_EXERCISE GOAL_:
Find each line in the records below that contains the string "column" and copy those lines.
======== TASK DATA
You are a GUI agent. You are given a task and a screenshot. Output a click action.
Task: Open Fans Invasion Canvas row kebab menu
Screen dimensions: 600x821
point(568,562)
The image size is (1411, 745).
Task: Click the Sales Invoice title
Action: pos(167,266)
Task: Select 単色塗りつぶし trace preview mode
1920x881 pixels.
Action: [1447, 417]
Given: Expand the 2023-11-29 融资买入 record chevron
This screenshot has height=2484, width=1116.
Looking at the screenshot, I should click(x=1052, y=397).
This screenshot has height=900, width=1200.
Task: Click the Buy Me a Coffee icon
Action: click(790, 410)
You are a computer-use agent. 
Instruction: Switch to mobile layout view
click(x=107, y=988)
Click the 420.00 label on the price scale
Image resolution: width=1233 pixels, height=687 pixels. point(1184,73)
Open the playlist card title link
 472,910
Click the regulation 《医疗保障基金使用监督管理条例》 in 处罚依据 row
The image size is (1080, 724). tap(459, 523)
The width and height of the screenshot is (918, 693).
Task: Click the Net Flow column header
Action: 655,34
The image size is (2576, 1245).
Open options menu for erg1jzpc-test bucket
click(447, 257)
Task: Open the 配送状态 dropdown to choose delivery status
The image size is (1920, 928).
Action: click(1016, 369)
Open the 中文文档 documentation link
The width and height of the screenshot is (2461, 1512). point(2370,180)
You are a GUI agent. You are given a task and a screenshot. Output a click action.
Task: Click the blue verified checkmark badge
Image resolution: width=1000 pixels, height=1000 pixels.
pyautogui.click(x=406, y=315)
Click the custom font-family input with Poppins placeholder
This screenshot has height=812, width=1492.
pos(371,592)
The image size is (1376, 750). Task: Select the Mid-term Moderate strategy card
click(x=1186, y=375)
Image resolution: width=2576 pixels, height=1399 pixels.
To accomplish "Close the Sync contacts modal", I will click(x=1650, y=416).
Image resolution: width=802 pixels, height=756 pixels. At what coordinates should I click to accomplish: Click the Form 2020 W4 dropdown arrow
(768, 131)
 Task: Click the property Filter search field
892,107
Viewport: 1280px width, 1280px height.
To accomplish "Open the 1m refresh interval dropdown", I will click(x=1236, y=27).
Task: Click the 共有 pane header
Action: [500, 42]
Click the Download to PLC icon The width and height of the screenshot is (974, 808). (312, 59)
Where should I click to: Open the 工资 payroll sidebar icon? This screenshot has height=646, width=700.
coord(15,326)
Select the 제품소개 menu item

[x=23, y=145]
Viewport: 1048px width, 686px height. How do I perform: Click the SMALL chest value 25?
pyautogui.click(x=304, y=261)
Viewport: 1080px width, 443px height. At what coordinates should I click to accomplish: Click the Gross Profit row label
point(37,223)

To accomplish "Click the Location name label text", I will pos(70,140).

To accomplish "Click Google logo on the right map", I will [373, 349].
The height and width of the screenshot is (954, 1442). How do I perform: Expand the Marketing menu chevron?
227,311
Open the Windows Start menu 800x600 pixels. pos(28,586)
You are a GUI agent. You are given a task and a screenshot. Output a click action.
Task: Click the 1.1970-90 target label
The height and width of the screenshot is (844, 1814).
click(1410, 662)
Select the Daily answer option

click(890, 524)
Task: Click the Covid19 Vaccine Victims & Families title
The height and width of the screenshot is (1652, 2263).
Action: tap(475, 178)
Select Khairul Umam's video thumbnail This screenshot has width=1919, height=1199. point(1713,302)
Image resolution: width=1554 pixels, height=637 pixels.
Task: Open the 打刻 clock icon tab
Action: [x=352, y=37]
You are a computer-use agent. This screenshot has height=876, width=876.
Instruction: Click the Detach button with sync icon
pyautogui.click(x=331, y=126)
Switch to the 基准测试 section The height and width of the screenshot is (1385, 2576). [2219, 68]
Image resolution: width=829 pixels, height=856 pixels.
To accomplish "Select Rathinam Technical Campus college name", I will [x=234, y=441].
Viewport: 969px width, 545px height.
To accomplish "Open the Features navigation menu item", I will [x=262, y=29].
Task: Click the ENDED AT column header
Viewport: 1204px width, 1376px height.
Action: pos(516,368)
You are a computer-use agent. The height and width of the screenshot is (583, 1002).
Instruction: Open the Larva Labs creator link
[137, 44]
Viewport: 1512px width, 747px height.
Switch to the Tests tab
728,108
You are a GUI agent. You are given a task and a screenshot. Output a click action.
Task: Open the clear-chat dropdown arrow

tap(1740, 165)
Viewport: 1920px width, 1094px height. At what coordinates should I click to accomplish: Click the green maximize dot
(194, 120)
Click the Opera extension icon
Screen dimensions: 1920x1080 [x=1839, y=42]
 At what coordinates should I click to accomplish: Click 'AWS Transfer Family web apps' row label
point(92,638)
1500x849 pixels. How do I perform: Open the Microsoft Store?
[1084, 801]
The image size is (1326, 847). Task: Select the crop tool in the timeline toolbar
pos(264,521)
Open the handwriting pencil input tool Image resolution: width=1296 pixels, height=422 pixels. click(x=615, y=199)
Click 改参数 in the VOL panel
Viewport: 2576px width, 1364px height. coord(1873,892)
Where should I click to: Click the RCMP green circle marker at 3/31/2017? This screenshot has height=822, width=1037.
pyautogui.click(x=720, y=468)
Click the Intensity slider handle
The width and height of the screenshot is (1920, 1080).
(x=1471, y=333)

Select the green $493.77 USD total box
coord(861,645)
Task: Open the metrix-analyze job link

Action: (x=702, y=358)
================
_SOLUTION_:
Task: Click the Net Flow column header
Task: Click the ENDED AT column header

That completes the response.